╔══
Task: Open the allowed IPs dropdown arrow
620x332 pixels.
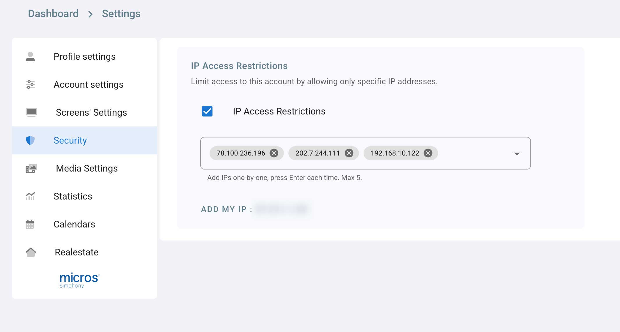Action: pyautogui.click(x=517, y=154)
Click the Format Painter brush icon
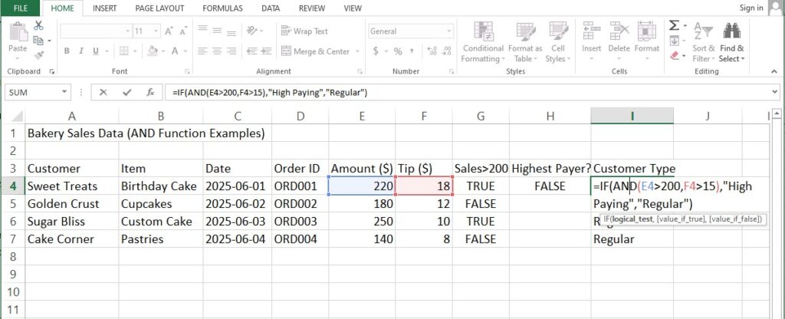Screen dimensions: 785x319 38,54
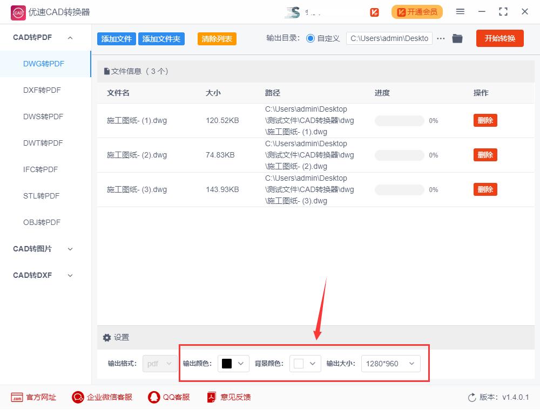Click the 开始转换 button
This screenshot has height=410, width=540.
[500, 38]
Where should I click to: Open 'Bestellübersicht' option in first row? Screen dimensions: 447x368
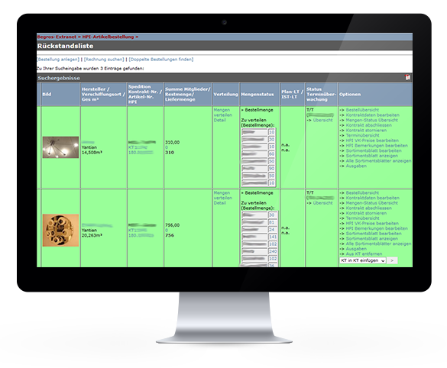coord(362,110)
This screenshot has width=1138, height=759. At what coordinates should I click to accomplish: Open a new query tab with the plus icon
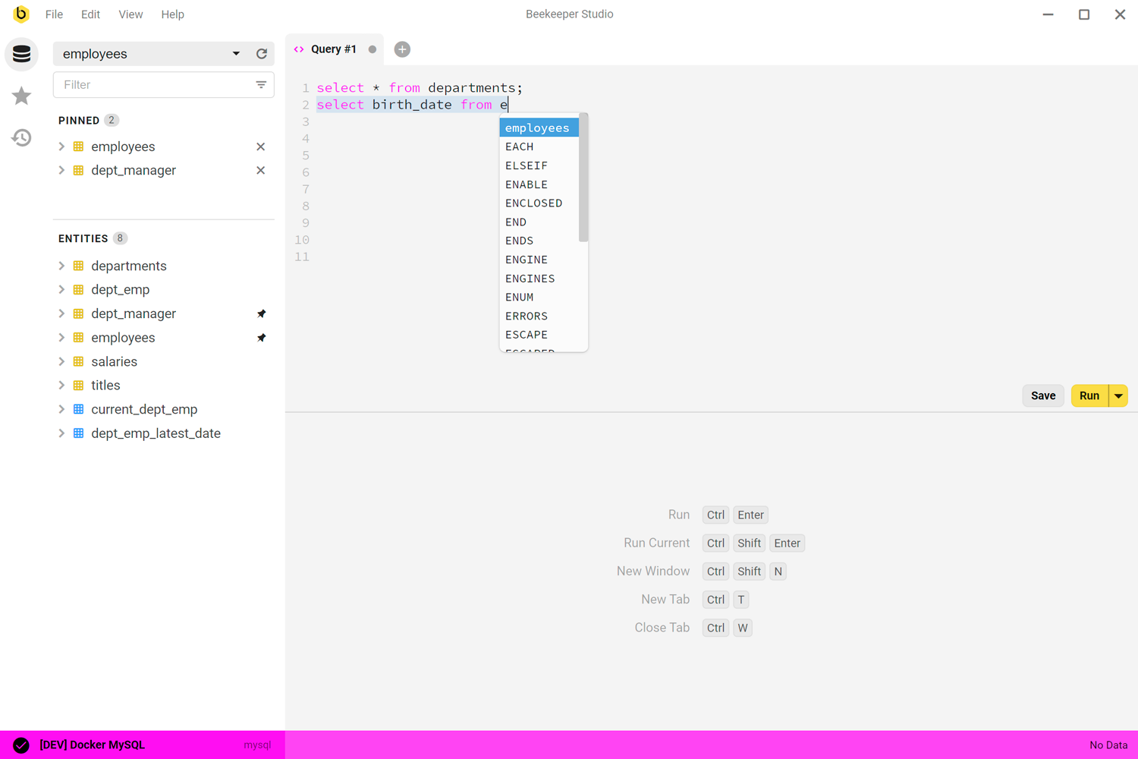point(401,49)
╚══
╔══
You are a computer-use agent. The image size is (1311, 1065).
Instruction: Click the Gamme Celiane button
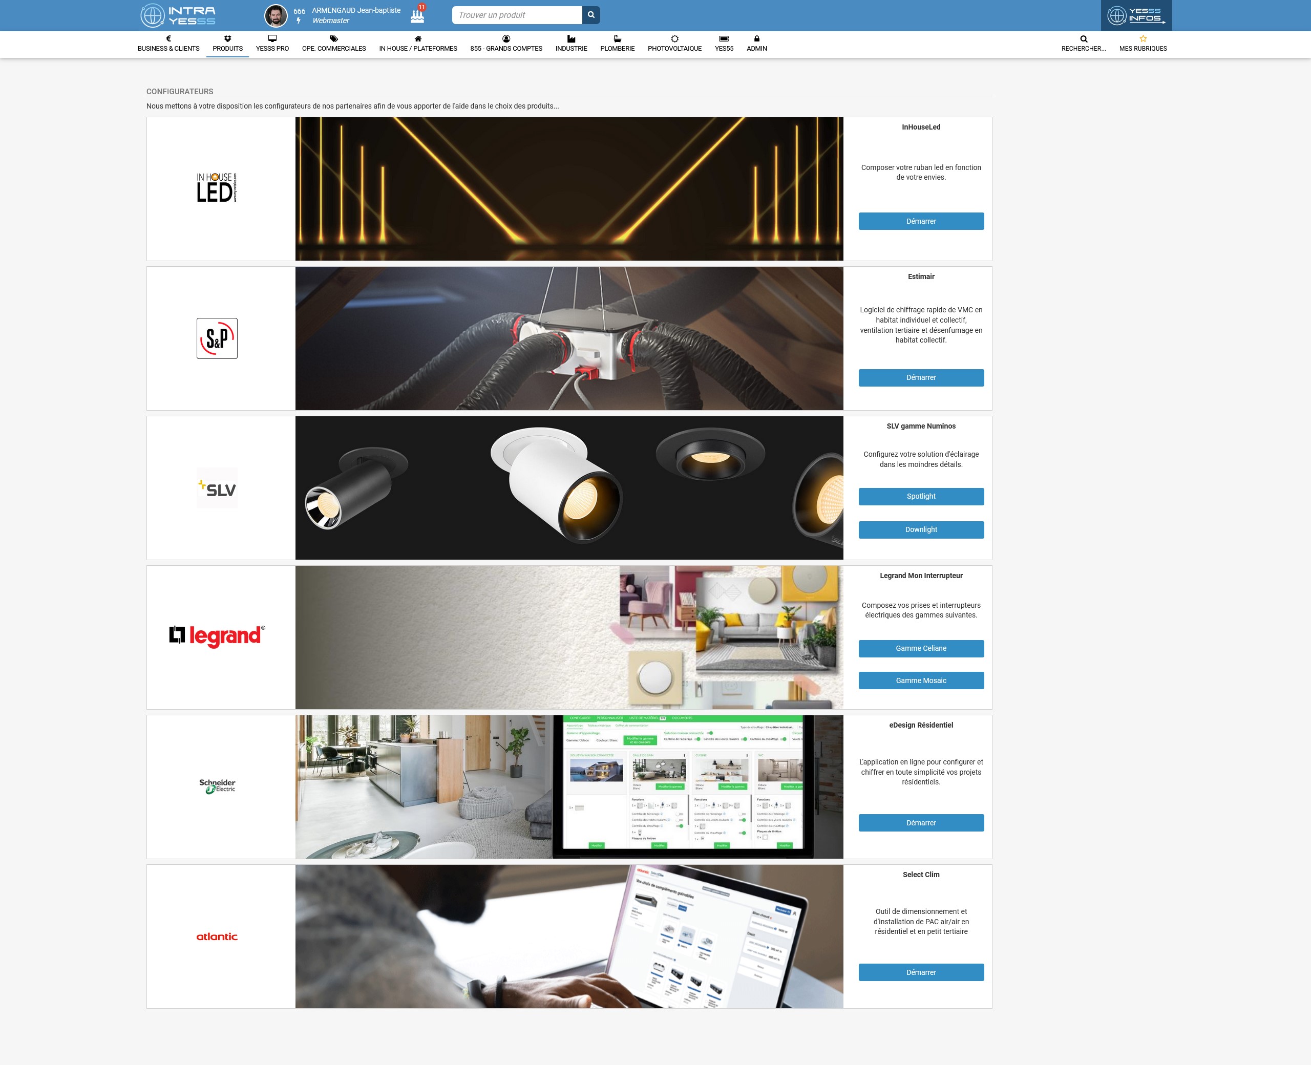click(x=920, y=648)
╚══
■ TO DO ■
Show every line of the records above that contains the string "width". Case counts.

■ RESPONSE ■
This screenshot has height=410, width=540.
This screenshot has width=1138, height=759. At what coordinates should I click to accomplish: Open a new query tab with the plus icon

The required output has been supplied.